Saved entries

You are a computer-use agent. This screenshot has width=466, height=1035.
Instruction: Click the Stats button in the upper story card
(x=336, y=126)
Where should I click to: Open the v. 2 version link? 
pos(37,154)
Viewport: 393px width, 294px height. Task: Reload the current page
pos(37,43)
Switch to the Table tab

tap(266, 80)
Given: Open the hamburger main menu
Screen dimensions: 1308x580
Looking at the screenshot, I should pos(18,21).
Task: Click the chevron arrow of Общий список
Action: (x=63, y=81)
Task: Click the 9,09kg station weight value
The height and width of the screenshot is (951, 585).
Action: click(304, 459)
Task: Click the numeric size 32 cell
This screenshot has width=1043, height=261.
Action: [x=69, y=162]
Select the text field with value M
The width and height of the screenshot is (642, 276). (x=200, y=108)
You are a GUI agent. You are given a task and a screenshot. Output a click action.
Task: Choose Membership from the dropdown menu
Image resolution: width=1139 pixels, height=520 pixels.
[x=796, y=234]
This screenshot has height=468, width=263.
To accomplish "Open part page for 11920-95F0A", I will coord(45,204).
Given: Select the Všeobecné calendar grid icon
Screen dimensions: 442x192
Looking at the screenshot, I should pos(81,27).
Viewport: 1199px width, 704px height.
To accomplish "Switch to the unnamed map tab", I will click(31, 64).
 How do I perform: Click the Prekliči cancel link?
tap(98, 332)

TASK REQUIREMENTS:
Reproduce, word for word, the lines of the data from the one that contains "Task: Choose Membership" to the end, both ends included.

RESPONSE:
Task: Choose Membership from the dropdown menu
Image resolution: width=1139 pixels, height=520 pixels.
[x=796, y=234]
This screenshot has height=468, width=263.
To accomplish "Open part page for 11920-95F0A", I will coord(45,204).
Given: Select the Všeobecné calendar grid icon
Screen dimensions: 442x192
Looking at the screenshot, I should pos(81,27).
Viewport: 1199px width, 704px height.
To accomplish "Switch to the unnamed map tab", I will click(31, 64).
 How do I perform: Click the Prekliči cancel link?
tap(98, 332)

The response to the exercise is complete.